CN108415901A

CN108415901A - A kind of short text topic model of word-based vector sum contextual information

Info

Publication number: CN108415901A
Application number: CN201810124600.7A
Authority: CN
Inventors: 梁文新; 冯然; 张宪超
Original assignee: Dalian University of Technology
Current assignee: Dalian University of Technology
Priority date: 2018-02-07
Filing date: 2018-02-07
Publication date: 2018-08-17

Abstract

The invention discloses a kind of short text topic models of word-based vector sum contextual information, from the semantic relation extracted in term vector between word, the disadvantage of short text data word co-occurrence deficiency is compensated for by explicit this semantic relation of acquisition, semantic relation between word is further filtered by training set data, it is made to be more applicable for training dataset.Background theme is added in generating process, noise word in document is modeled by background theme.Model is solved using gibbs sampler method in model inference, and increase probability of the larger word of semantic dependency under related subject using the sampling policy of Generalized Wave Leah urn model during sampling, in this way so that the semantic consistency of word is greatly improved under theme.A series of experiments shows that method proposed by the present invention can largely improve the semantic consistency of theme, and a kind of new method is provided for the modeling of short text theme.

Description

A kind of short text topic model of word-based vector sum contextual information

Technical field

The invention belongs to natural language processing fields, are related to a kind of short text theme of word-based vector sum contextual information Model

Background technology

With the development of social networks, short text has become one of main path of internet information spreading.Short essay Contain abundant information in notebook data, it is very valuable that subject information is extracted from short text data.Probability topic mould Type is a kind of effective ways for concentrating extraction subject information from document data, and topic model is a kind of unsupervised learning method, The input of model is document data, exports the subject information to include in document data, each theme can be regarded as word Distribution, the higher word of probability of occurrence can reflect the semantic feature of this theme, such as " education " under the theme, " university ", The probability under a theme such as " student " words is higher, then what the theme was reflected is the theme of one " educational ".Theme Why model is effectively largely dependent upon the co-occurrence information of word, i.e. two words occur in same piece document Probability is higher, then the probability for belonging to a theme is bigger.The models such as classical topic model such as LDA and PLSA exist Preferable effect is achieved in large-scale data.

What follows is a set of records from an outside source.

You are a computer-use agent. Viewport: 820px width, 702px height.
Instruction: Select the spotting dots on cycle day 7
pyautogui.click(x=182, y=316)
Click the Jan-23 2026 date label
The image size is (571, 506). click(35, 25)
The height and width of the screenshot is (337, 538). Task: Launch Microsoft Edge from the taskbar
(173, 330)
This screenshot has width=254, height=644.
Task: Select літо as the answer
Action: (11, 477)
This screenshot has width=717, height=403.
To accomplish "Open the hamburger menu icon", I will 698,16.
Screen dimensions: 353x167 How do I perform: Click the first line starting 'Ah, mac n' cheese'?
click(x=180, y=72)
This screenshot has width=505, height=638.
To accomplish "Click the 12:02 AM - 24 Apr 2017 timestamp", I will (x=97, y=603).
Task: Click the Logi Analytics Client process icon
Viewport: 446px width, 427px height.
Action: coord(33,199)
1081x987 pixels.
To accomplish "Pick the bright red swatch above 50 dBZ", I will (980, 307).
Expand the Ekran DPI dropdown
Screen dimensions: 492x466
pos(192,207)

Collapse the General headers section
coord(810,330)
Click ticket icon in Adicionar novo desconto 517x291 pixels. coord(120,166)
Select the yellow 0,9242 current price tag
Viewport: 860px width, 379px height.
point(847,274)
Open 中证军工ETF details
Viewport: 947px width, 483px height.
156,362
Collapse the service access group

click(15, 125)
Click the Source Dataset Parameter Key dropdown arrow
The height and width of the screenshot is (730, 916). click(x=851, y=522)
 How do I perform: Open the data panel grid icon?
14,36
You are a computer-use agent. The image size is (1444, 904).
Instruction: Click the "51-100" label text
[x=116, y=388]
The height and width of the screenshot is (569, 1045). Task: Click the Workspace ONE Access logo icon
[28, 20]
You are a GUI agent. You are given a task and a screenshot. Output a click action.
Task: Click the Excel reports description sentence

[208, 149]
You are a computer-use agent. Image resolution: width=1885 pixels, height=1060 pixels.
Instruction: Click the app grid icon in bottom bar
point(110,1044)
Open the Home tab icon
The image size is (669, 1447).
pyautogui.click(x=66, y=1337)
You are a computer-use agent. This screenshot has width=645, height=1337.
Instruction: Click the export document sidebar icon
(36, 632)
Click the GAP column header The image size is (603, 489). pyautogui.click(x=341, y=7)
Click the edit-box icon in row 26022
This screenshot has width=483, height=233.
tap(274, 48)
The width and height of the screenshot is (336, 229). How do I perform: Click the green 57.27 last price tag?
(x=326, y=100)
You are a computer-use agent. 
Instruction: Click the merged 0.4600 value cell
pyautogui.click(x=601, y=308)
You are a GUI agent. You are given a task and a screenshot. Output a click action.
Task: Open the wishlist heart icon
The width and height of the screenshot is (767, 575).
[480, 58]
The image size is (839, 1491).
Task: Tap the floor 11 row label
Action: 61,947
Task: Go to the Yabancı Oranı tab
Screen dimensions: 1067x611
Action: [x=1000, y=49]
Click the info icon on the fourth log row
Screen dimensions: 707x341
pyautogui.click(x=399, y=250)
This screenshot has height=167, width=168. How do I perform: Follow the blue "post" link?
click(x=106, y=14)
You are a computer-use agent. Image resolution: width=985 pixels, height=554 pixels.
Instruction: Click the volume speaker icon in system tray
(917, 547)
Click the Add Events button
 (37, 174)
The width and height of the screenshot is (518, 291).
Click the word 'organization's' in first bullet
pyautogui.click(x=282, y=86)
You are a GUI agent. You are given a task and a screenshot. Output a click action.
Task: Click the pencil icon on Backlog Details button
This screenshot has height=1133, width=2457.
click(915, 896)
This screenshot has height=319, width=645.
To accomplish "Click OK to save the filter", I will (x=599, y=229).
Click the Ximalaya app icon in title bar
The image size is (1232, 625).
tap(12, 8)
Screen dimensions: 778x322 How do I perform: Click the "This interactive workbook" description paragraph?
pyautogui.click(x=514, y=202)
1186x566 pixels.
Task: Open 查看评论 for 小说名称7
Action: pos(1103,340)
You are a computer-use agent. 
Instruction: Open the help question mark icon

Since in short text data, for word co-occurrence than sparse, traditional topic model can not be effectively from short The theme of high quality is extracted in text, the semantic consistency for obtaining theme is not high.In order to concentrate extraction high from short text data The theme of quality, it is therefore desirable to be able to make full use of the feature of external knowledge and training data itself to obtain the semantic letter of word Breath makes up the deficiency of word co-occurrence information, and further application semantics information improves the semanteme one of theme during modeling Cause property.

Invention content

The present invention is on the basis of existing research, it is proposed that a kind of short text theme of word-based vector sum contextual information Model, influence caused by making up word co-occurrence deficiency using the semantic information of word improve semantic relevant word and exist The probability occurred under same subject.Meanwhile background theme is introduced in a model to capture noise word information, it can further carry The semantic consistency of word under high each theme.

Technical scheme of the present invention：

A kind of short text topic model of word-based vector sum contextual information, steps are as follows：

(1) the Semantic features extraction stage

First, training term vector is concentrated from large-scale data, is obtained in training set between two words according to term vector Semantic similarity further obtains the set of semantic related words for word in training set.

(2) semantic information filtration stage

Because term vector training from large-scale text data obtains, the semantic dependency between word simultaneously differs Surely it is suitable for training data, so the semantic dependency according to the information of training data between word is needed to carry out further mistake Filter.

(3) the generating process modelling phase

With reference to DMM models, the generating process of Definition Model.Assuming that every short essay shelves are only there are one theme, it is every in document A word is generated by the theme or a background theme.The instruction of one binary of each word associations in document becomes Amount illustrates that the word comes from a normal theme, if the value of the variable is 1, illustrates the word when the value of the variable is 0 From background theme, which is a background word.

(4) model parameter solves the stage

According to generating process, the hidden variable in model is sampled using gibbs sampler, the parameter of model can root It is found out according to maximum posterior estimation.Increase semantic phase using Generalized Wave Leah urn model (General Polya Urn model) The statistic occurred under the word same subject of pass, after carrying out maximum posterior estimation according to sample, semantic phase under each theme The word probability of occurrence of pass will increase, so the semantic consistency of theme can improve.

The beneficial effects of the present invention are, it is proposed that a kind of short text theme mould of word-based vector sum contextual information Type, effectively utilizes term vector and contextual information goes to obtain the semantic dependency between word to make up in short text data The insufficient defect of word co-occurrence.During model inference, the word with stronger semantic dependency is under related subject Probability can be increased simultaneously, improve the semantic consistency of theme to a certain extent.It is added in the generating process of model Background theme information, effectively captures the noise word information in document, can further increase the semantic consistency of theme. And compared with the short text topic model proposed in the recent period, the model of this paper is all promoted in efficiency and effect, not Robustness is presented in same data, a kind of new frame is provided for the modeling of short text theme.

Description of the drawings

Fig. 1 is that the probability graph model of the method for the present invention indicates.

Fig. 2 is the theme that is extracted on Amazon data set of the present invention as file characteristics, the F1 to classify to document Value.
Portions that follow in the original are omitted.